Output Specification

Declarative definition of simulation outputs in TVBO

Overview

The output attribute in TVBO model specifications defines which variables are included in simulation results. This is a declarative approach that explicitly specifies what the user wants to observe from the simulation.

Output Format

The output field is a list of string references to either:

  1. State variables - Variables that are integrated during simulation
  2. Derived variables - Variables computed from state variables (not integrated)
# Example: Output both state and derived variables
state_variables:
    x:
        equation:
            rhs: a * x
    y:
        equation:
            rhs: b * y

derived_variables:
    x_squared:
        equation:
            rhs: x**2
    signal:
        equation:
            rhs: x + y

output:
    - x           # State variable (integrated)
    - x_squared   # Derived variable (computed post-integration)
    - signal      # Another derived variable

How it Works

During simulation:

  1. Integration phase: Only state variables (x, y) are integrated using the numerical scheme
  2. Output phase: After integration, the output variables are extracted:
    • State variables are indexed directly from the integration trace
    • Derived variables are computed from the state variables in the trace

This means derived variables in output are computed outside the integration loop, from the full time series of state variables.

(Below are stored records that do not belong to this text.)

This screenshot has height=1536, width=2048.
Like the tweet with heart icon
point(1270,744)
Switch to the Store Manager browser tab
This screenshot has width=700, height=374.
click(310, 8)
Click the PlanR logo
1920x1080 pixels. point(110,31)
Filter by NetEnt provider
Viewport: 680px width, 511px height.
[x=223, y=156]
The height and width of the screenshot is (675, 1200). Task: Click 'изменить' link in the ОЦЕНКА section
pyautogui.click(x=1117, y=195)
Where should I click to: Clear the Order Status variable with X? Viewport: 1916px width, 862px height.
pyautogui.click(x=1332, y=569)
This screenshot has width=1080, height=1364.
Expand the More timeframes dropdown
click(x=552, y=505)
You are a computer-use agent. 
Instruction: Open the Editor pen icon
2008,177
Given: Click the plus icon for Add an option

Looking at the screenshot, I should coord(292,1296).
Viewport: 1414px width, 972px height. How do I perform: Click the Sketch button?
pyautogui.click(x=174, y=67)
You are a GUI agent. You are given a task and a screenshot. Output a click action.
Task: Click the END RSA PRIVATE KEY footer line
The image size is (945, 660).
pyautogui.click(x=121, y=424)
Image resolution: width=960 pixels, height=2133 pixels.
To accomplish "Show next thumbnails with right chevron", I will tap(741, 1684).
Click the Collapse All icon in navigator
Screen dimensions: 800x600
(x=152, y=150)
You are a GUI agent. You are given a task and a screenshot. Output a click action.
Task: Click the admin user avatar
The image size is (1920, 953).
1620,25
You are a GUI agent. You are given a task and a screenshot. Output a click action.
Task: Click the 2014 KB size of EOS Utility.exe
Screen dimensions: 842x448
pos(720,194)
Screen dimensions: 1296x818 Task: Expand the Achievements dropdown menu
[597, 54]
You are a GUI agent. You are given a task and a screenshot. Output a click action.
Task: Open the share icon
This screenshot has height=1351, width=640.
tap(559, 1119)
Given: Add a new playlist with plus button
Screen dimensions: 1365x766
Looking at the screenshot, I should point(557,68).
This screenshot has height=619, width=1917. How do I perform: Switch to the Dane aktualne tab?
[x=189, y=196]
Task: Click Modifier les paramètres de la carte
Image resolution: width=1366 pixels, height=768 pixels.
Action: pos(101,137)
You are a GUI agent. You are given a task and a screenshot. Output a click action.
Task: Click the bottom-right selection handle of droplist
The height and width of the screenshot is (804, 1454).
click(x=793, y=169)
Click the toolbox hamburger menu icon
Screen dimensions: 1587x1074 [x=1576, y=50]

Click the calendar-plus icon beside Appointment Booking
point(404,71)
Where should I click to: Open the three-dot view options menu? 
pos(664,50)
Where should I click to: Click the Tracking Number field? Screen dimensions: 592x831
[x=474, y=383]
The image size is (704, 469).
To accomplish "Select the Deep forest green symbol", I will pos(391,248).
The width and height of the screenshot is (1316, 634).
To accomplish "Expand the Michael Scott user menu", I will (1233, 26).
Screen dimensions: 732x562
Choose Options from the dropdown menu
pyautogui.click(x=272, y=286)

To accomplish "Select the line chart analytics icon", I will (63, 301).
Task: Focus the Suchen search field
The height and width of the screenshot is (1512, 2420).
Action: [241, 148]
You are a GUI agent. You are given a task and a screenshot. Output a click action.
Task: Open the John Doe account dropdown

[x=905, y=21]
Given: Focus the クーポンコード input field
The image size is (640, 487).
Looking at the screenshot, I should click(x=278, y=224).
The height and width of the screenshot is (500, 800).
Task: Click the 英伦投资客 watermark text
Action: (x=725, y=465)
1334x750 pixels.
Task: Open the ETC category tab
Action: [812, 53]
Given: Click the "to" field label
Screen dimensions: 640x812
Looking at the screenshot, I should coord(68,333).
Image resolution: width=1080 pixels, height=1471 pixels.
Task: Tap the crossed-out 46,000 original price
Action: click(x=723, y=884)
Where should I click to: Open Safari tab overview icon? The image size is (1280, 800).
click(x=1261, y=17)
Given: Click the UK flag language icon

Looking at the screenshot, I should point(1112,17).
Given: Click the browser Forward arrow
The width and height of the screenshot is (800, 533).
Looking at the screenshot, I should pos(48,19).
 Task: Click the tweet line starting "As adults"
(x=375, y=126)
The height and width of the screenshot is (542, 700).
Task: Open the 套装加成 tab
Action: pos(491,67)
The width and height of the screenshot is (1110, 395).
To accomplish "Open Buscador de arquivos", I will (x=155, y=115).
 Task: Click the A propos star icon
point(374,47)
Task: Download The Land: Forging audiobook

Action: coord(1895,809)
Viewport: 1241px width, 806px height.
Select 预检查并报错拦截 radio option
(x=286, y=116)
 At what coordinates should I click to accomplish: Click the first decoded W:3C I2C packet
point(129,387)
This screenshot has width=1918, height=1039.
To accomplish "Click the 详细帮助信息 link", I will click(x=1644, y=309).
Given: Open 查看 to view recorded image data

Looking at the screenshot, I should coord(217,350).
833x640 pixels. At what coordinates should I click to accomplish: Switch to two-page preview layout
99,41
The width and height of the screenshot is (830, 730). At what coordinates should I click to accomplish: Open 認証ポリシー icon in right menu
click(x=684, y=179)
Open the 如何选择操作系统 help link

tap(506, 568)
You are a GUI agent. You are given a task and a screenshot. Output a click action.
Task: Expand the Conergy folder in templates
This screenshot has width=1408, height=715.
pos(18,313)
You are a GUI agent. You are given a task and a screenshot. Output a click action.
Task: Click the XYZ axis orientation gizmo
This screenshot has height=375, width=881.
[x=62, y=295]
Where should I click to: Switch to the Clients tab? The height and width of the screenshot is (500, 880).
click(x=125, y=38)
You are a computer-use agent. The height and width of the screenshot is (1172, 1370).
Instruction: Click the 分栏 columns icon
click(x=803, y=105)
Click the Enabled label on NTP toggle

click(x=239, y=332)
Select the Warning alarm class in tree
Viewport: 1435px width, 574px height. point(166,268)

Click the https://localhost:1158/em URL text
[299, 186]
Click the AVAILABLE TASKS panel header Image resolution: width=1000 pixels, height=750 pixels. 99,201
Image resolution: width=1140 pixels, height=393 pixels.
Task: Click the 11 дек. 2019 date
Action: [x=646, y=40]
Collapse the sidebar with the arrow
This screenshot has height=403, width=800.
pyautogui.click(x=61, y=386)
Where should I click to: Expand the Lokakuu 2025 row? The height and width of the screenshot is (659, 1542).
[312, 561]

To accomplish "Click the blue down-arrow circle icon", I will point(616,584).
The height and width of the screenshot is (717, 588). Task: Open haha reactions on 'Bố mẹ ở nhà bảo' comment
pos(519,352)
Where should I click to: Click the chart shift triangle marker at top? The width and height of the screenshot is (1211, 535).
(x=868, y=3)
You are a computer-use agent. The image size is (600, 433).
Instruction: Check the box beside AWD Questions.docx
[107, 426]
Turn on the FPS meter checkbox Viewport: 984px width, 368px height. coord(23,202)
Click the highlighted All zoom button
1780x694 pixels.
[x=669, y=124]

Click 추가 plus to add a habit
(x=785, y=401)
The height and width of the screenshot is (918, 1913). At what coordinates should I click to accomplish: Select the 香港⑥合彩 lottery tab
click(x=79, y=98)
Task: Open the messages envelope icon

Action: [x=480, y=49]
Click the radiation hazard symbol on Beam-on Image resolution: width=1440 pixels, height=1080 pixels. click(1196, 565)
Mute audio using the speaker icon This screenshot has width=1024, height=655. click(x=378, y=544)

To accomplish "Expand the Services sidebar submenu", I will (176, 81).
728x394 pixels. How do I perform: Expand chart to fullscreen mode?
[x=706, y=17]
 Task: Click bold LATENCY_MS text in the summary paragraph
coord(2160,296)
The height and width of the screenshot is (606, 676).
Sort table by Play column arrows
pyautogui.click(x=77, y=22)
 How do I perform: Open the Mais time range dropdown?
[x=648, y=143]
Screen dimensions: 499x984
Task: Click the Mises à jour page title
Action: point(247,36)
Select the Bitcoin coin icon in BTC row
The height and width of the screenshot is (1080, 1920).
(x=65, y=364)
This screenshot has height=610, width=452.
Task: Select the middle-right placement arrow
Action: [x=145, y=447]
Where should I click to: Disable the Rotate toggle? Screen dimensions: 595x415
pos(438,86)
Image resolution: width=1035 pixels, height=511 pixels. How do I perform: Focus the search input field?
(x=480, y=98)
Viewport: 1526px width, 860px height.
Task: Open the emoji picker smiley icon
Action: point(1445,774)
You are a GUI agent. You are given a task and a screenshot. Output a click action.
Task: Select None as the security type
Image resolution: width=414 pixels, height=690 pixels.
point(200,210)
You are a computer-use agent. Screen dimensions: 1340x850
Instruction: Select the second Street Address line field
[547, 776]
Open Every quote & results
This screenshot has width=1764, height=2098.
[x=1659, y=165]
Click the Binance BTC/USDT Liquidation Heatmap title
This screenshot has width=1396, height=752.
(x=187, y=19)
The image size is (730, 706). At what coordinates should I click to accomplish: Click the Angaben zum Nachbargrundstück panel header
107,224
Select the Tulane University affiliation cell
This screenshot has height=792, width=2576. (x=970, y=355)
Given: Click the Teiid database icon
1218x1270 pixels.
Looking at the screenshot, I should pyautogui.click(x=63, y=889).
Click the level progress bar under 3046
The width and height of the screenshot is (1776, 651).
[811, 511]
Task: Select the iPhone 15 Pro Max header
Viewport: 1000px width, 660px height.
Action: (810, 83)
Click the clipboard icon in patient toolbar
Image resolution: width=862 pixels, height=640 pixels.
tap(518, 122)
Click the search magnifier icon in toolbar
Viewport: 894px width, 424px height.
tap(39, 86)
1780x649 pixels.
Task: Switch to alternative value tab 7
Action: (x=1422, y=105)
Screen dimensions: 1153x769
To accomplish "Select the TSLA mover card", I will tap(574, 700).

Example: Simple Dynamical System

Let’s create and run a simple experiment to demonstrate the output format.

Code
from tvbo import Dynamics
from tvbo.classes.experiment import SimulationExperiment
import tempfile
import os

Define a Simple Model

We’ll create a damped harmonic oscillator with both state variables and derived outputs:

yaml_content = """
name: DampedOscillator
description: "Simple damped harmonic oscillator with derived output"

parameters:
    omega:
        value: 1.0
        description: "Natural frequency"
    gamma:
        value: 0.1
        description: "Damping coefficient"

state_variables:
    x:
        description: "Position"
        equation:
            rhs: v
        initial_value: 1.0
    v:
        description: "Velocity"
        equation:
            rhs: -omega**2 * x - gamma * v
        initial_value: 0.0

derived_variables:
    energy:
        description: "Total energy (kinetic + potential)"
        equation:
            rhs: 0.5 * v**2 + 0.5 * omega**2 * x**2

output:
    - x        # Position (state variable)
    - v        # Velocity (state variable)
    - energy   # Total energy (derived variable)
"""

# Save to temp file and load
with tempfile.NamedTemporaryFile(mode='w', suffix='.yaml', delete=False) as f:
    f.write(yaml_content)
    temp_path = f.name

model = Dynamics.from_file(temp_path)
print(f"Model: {model.name}")
print(f"State variables: {list(model.state_variables.keys())}")
print(f"Derived variables: {list(model.derived_variables.keys())}")
print(f"Output: {model.output}")
Model: DampedOscillator
State variables: ['x', 'v']
Derived variables: ['energy']
Output: ['x', 'v', 'energy']

Create and Run Experiment

exp = SimulationExperiment(dynamics=model)

# Run the simulation using JAX backend
res = exp.run('jax')
print(f"Result type: {type(res).__name__}")
print(f"Result shape: {res.data.shape}")
print(f"Time points: {len(res.time)}")
Result type: ExperimentResult
Result shape: (81920, 3, 1, 1)
Time points: 81920

Visualize Results

res.plot()

Damped oscillator simulation showing position, velocity, and energy

Inspect Output Variables

The result contains exactly what was specified in output:

# Access the labels
if hasattr(res, 'labels_dimensions') and res.labels_dimensions:
    print("Output variables:", res.labels_dimensions.get("State Variable", []))
Output variables: ['x', 'v', 'energy']

Key Points

  1. output is the declarative specification - it defines exactly what appears in results
  2. No duplication - each variable appears once in the output
  3. Derived variables are computed post-integration - they are not part of the integration state
  4. State variables can be outputs - they are simply indexed from the integration trace
  5. If output is empty, all state variables are returned (backwards compatibility)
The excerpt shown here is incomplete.